One of the main tactics of the IB is to stage newsworthy protests, such as climbing on top of the Brandenburg Gate in Berlin, and market their actions through high-quality, ‘cool’ and appealing YouTube videos. In early June, a video appeared on the YouTube channel run by the IB chapter in Bautzen, Germany showing the unrolling of a large banner with the campaign slogan #NiemalsaufKnien at the BLM march in nearby Görlitz. It is, however, more than just videographic evidence of the protest. Even without conducting a full genosonic and visual analysis of the video, it is evident that it is meant to stir emotions and motivate action. The words “feelings of guilt”, “self-hatred”, “no identity”, “no self-esteem”, “no honour” appear in large white letters on the screen while the initially soft music picks up pace to cumulate in “NOT WITH US” in large red letters. The video is a visual representation of the IB’s claim that Germans were taught to hate their country and disassociate themselves from their identity due to the ‘culture of shame’ forced upon them by the allies after WWII and upheld by the political elite. The video implicitly utilises Benford and Snow’s classical triad of diagnostic framing (it’s wrong that we cannot be proud to be German and lack identity) and prognosis/motivation (you should join us, because we fight this dire situation and (re-) create a pure society Germans can be proud of).
However, the IB seeks to appeal to a young and highly educated target audience, who are unlikely to be satisfied with simply unrolling banners at protests. It therefore runs a website with a blog, publishing sophisticated, sometimes almost philosophical articles on various topics pertaining to their ideology. In response to the George Floyd protests, it published a blog article titled “Never on our knees- a declaration of war” postulating that “black lives matter is a trojan horse,” disguising “anti-white racism and left-wing self-hatred ideologies” through false claims of “alleged structural racism.” Similar to the video, the theme of the article is that Germans were taught self-hatred, that they cannot be proud of their German identity and that Germans are “absurdly caricatured as villains, privileged by their mere existence,” i.e. their skin colour and passport. The meaning of the article is underlined by the image chosen to accompany the text: The battle of Tours in 732, when arguably Karl Martell defended the occident from Arab invasion. The article is written engagingly and in sophisticated language. Clearly, it is not meant to appeal to simply anyone on the streets but, like the other articles on the blog, it targets an educated, right-leaning audience, educated in history and international politics but who are dissatisfied with being treated as a ‘default’ racist simply because they are white.

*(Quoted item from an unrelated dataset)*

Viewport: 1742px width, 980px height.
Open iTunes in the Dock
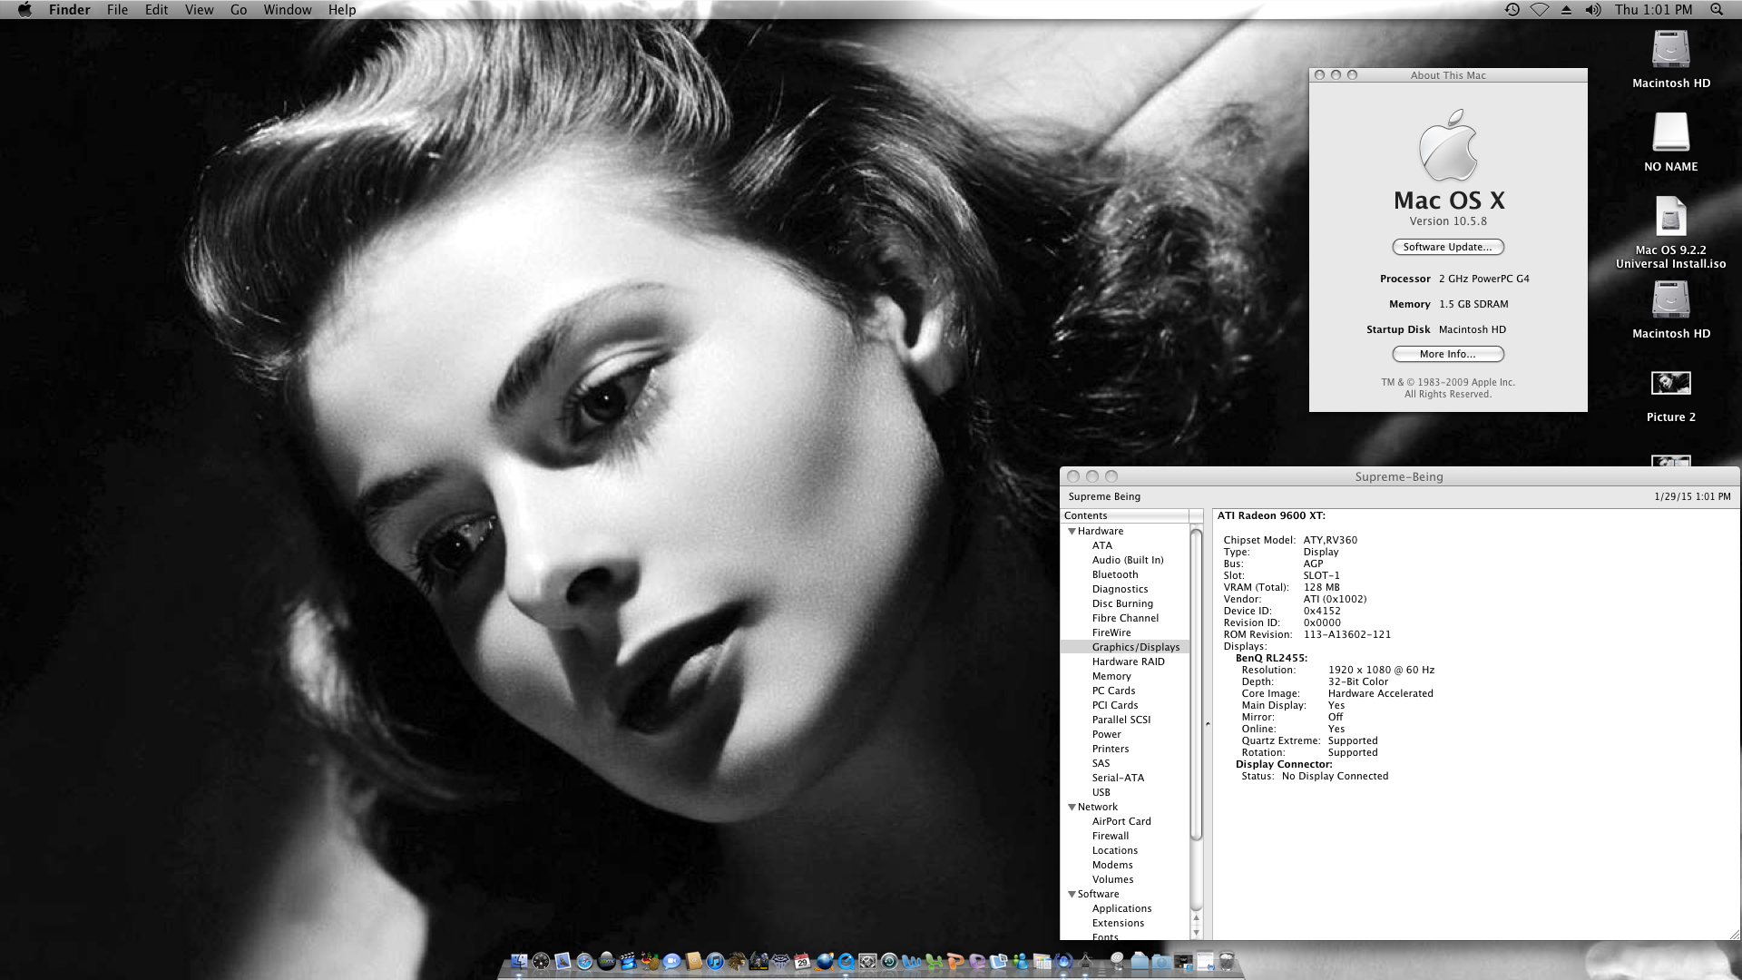(715, 962)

Overall, #NiemalsaufKnien is a sophisticated, visually appealing, multi-channel campaign through which the Identitarian Movement expresses disagreement with the current public discourse on racial inequality. It is not only timely, it is likely a smart play on the current zeitgeist of a small but increasingly dissatisfied, young, white German audience. As of 18 June 2020, the YouTube video had 152 comments and is therefore far from trending, but most of the comments are positive, appreciative even. IB Germany and affiliated movements in Switzerland and Austria successfully participate in and potentially influence the discursive field surrounding the BLM protests by communicating their framing to thousands of followers, making their propaganda material potentially dangerous speech online.